The Government and the HSE in many ways ignored alarm bells about the safety risks which were being highlighted at the hospital and patients suffered as a result. It is disgraceful that the HSE failed in its duty to exercise any meaningful oversight of services despite repeated warnings. Patients across the midlands have every right to feel angry and concerned at the findings in the HIQA report. However, we are where we are and it is now important that the HIQA report be acted on as quickly as possible. The Minister should work in conjunction with the hospital in Portlaoise to deal with the problems and risks in order to ensure that adequate staff are in place in future to deal with such issues.

It is important to highlight that expectant women will not find this situation in every hospital. We have some maternity hospitals that are providing an excellent service. It is generally agreed that Wexford maternity hospital is the best and safest place for births in the country. At one stage it was suggested that Wexford maternity hospital would close and that Waterford would become a centre of excellence for the south east. Cross-party political pressure resisted this and we now have a state-of-the-art maternity hospital at Wexford General Hospital. It is one of the safest places for births in the country.

There is considerable talk about reviewing the maternity services and perhaps closing down some of the hospitals. The people of Wexford, Wicklow and the south east region in general are very happy to have a maternity hospital based in Wexford. We have a population of 140,000 with Wicklow not far behind. That hospital is servicing the needs of expectant mothers and families in that area.
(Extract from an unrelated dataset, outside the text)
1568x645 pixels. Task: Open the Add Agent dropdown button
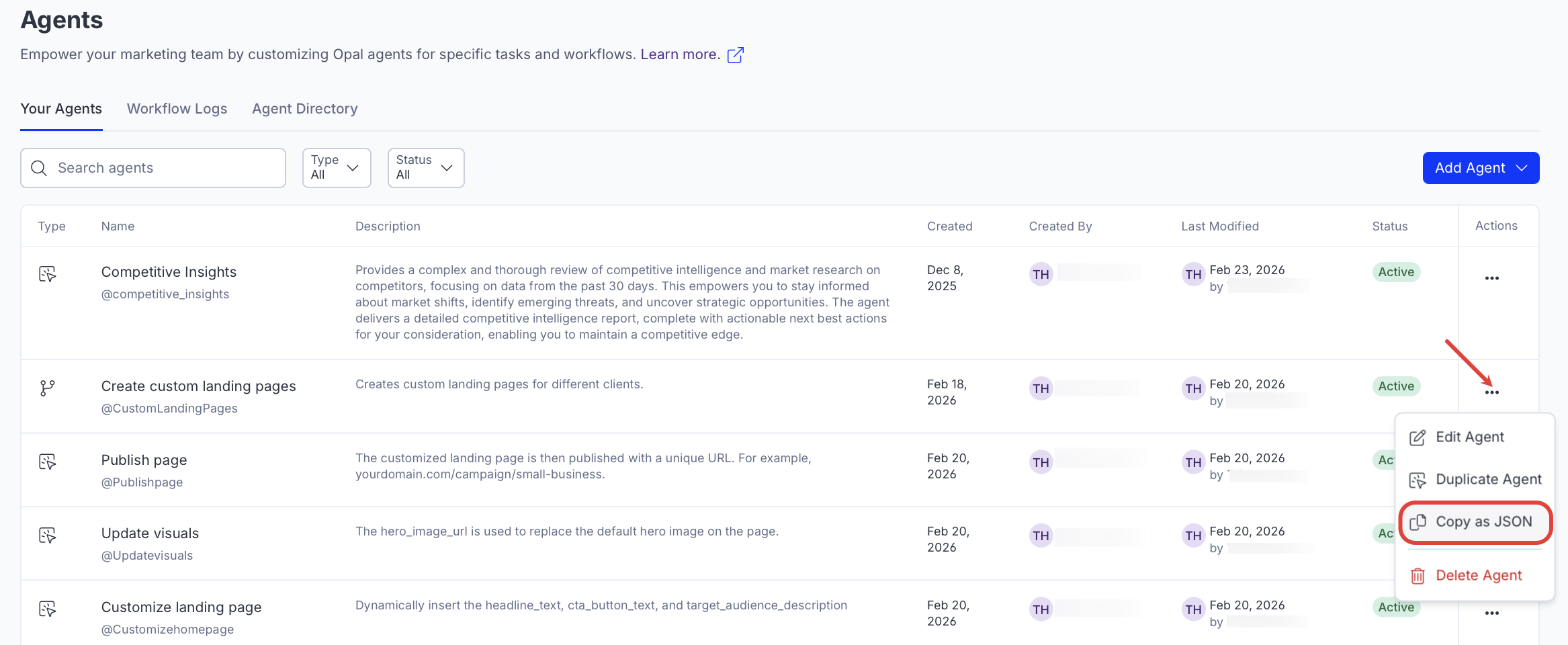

It is increasingly clear that our national maternity infrastructure is under strain and needs serious review and investment. We need a proper debate and Deputy Kelleher's motion tonight has started the debate. It is important that this debate continues on whether the existing infrastructure is sufficient to meet the needs of the country over coming years. This debate needs to include a discussion about what greater role community midwifery can play, the urgent need for greater numbers of consultant obstetricians and what level of investment in the physical infrastructure is actually needed.
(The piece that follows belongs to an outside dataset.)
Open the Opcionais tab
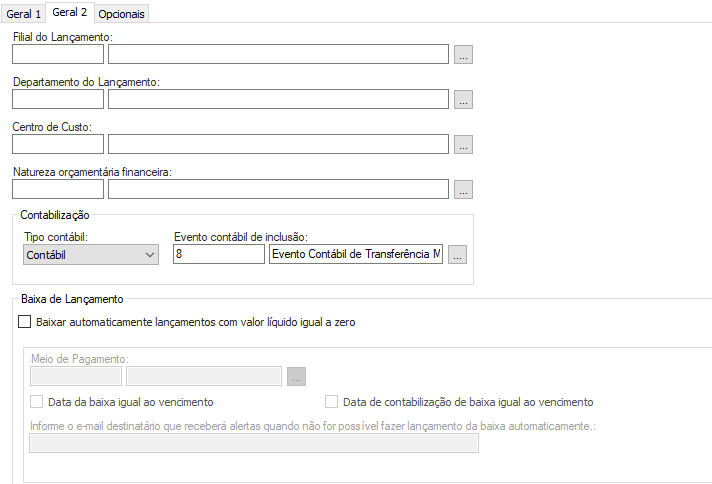coord(122,14)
Ireland has one of the lowest ratios of obstetricians to patients in the OECD and there is a need for investment in maternity and neonatal services across the country as a matter of urgency. I hope the Minister, Deputy Varadkar, in October's budget will have money made available to ensure that the problems in Portlaoise and Galway are never repeated. Adequate money needs to be made available to provide the services.

The provision of accessible, safe and high-quality obstetrician-led maternity services to all mothers and babies, regardless of where they live must be a core objective of public health policy. We need to bear that in mind with the budget in October. Rather than downgrade services we should focus on attracting the necessary number of qualified consultant obstetricians to facilitate an accessible, safe, high-quality maternity service to all existing maternity centres nationally and to promote obstetrics as a career option among our medical professionals in order to achieve this and in order to overcome the challenges that our obligations under the working time directive present.

This is the first of many debates on this issue in coming months. It is important to make the funds and staff available to ensure we do not have a repeat of what happened in Portlaoise. I accept we will always have human error and difficulties in that area.

As the Minister of State, Deputy Kathleen Lynch, is on duty, the Ceann Comhairle might allow me a minute to say that the Waterford child and adolescent mental health services have suspended taking new referrals for the foreseeable future. This will seriously affect the services in the south east generally, including in my county. The Minister of State might not be aware of this because there was only a news flash this evening about it. It seems that the HSE has failed or refused to appoint a permanent psychiatric consultant to deal with such issues. When the Minister of State arrives in her office tomorrow she might check out the situation and have the problem dealt with or otherwise the young people in the south east will suffer greatly because of a lack of service.